To train YOLO , like all neural networks , you will need images and corresponding labels. I have provided images and labels in the required format by darknet . To use the provided images to start training directly, you only need to change the training list , provided in the darknet-folder , [here] (https://github.com/Yaffa1607/Pandas-Python/blob/master/darknet-2-class/training_list.txt) to direct to the path your images are saved in. For example , the image path are written in the training list as : /Users/yashajain/Desktop/darknet-2-class/images/yieldsign/ Change these to the path of the images/... folder on your laptop. The images folder is a sub directory in the darknet-2-class-folder , [here] (https://github.com/Yaffa1607/Pandas-Python/tree/master/darknet-2-class/images)
You can now skip to step 4 and start Training directly .
Else , To use your own images and data to train do the following :
(1). For Videos, create static images by grabbing frames from the video and save them .
(2). Now , when you have images, you need to label them . To train the network , you need bounding box information for each image. Find the x,y co-ordinates of the region of interest in each image. For example, if you want to detect hands in an image , draw bounding boxes around the hand and save the x,y co-ordinates for each image.
You can use a simple matlab Image Labelling tool to label objects. It outputs the selected region of interest as a mat file . How to use the image labeller is found [here] (https://www.mathworks.com/help/vision/ug/label-images-for-classification-model-training.html) Export these to an excel sheet.
There are a lot of bounding box labelling tools available , we can also use the [Bounding box label] (https://github.com/puzzledqs/BBox-Label-Tool)
There are 2 things required for training :
- Training list
- Boundung box information for each image
To label your own data : At this step , you should have the x, y co-ordinates for each image. Export the mat file to an excel sheet. Upon labeling, convert the the format of annotations generated by Matlab Image Label tool to:
box1_x1 box1_y1 box1_width box1_height
box2_x1 box2_y1 box2_width box2_height
The format for training darknet is a little more complicated . You will need to convert the bounding box information to make it compatible for training. I have provided the math required in the excel sheet , here
After conversion, the format of annotations converted : box1_x1_ratio box1_y1_ratio box1_width_ratio box1_height_ratio box2_x1_ratio box2_y1_ratio box2_width_ratio box2_height_ratio
…. Now , we will need to add the class number to each image.

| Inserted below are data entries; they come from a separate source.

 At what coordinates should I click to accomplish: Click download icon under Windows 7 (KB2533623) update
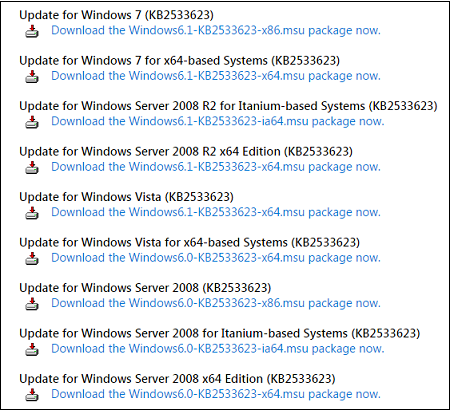click(x=32, y=32)
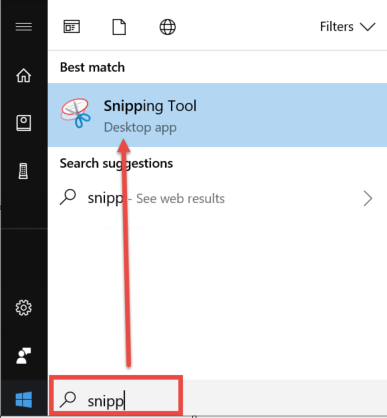Open the Settings gear icon
Screen dimensions: 387x418
point(24,307)
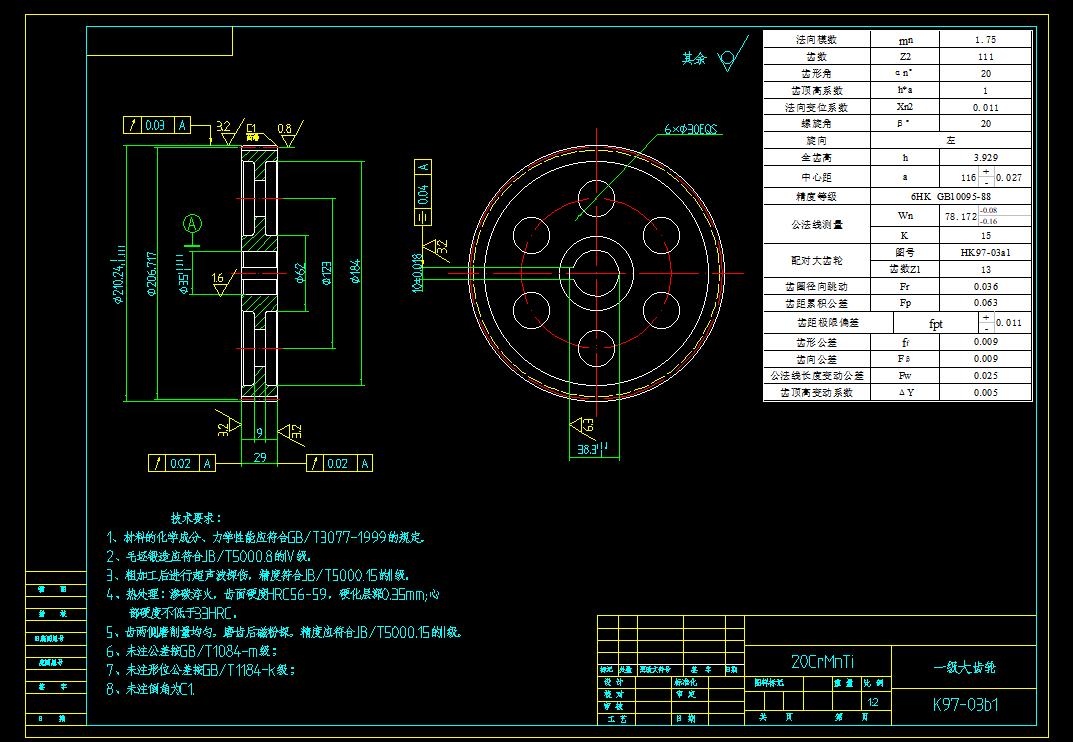Click the datum A circle symbol on the shaft
This screenshot has width=1073, height=742.
pos(192,223)
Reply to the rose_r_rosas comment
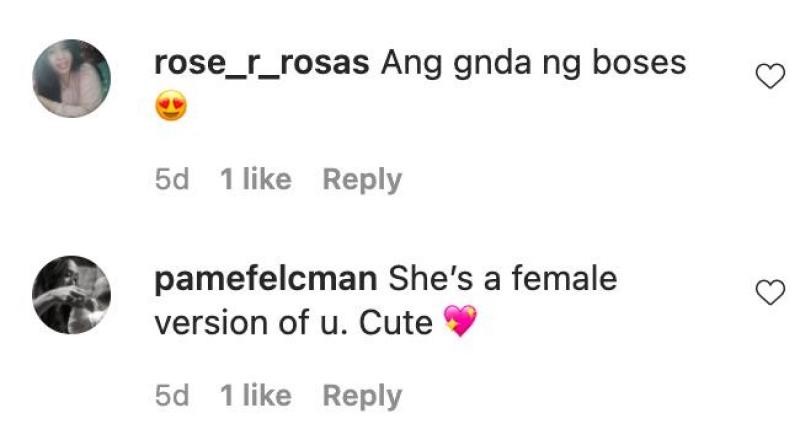The image size is (800, 440). point(362,180)
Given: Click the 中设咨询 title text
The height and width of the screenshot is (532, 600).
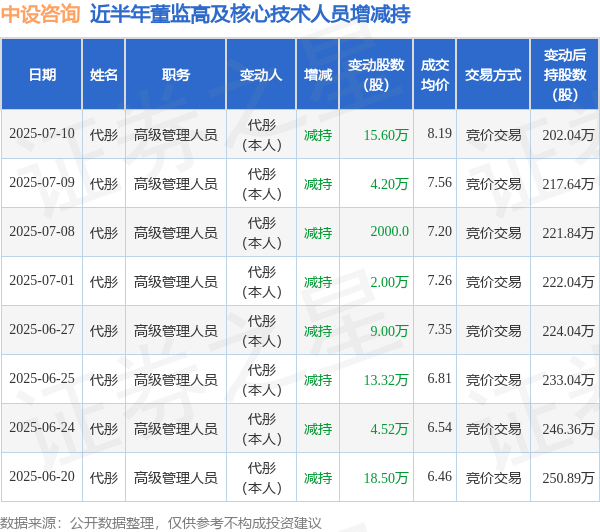Looking at the screenshot, I should click(40, 15).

class_number box1_x1_ratio box1_y1_ratio box1_width_ratio box1_height_ratio class_number box2_x1_ratio box2_y1_ratio box2_width_ratio box2_height_ratio
The class_numbers I have used here are 0 and 1 for the two classes.
The exact conversion math from bounding box from the format required can be found in the scripts/convert.py
Note that each image corresponds to an annotation file that contains its bounding box information. But we only need one single training list of images. Remember to put the folder “images” and folder “annotations” in the same parent directory, as the darknet code looks for annotation files this way (by default).
You can download some examples to understand the format:
[after_conversion.txt] (https://github.com/Yaffa1607/Pandas-Python/blob/master/darknet-2-class/labels/yieldsign/Frame_movie_1_1.txt)
[training_list.txt] (https://github.com/Yaffa1607/Pandas-Python/blob/master/darknet-2-class/training_list.txt)
(1) In [src/yolo.c] (https://github.com/Yaffa1607/Pandas-Python/blob/master/darknet-2-class/src/yolo.c), change class numbers and class names. Chane the paths to the training data and the annotations, i.e., the list we obtained from step 2. If we want to train new classes, in order to display correct Label files, we also need to moidify and run data/labels/make_labels
(2) In [src/yolo_kernels.cu] https://github.com/Yaffa1607/Pandas-Python/blob/master/darknet-2-class/src/yolo_kernels.cu(), change class numbers.
(3) Now we are able to train with new classes, but there is one more thing to deal with. In YOLO, the number of parameters of the second last layer is not arbitrary, instead it is defined by some other parameters including the number of classes,the side(number of splits of the whole image). Please read the paper for a detailed explaination.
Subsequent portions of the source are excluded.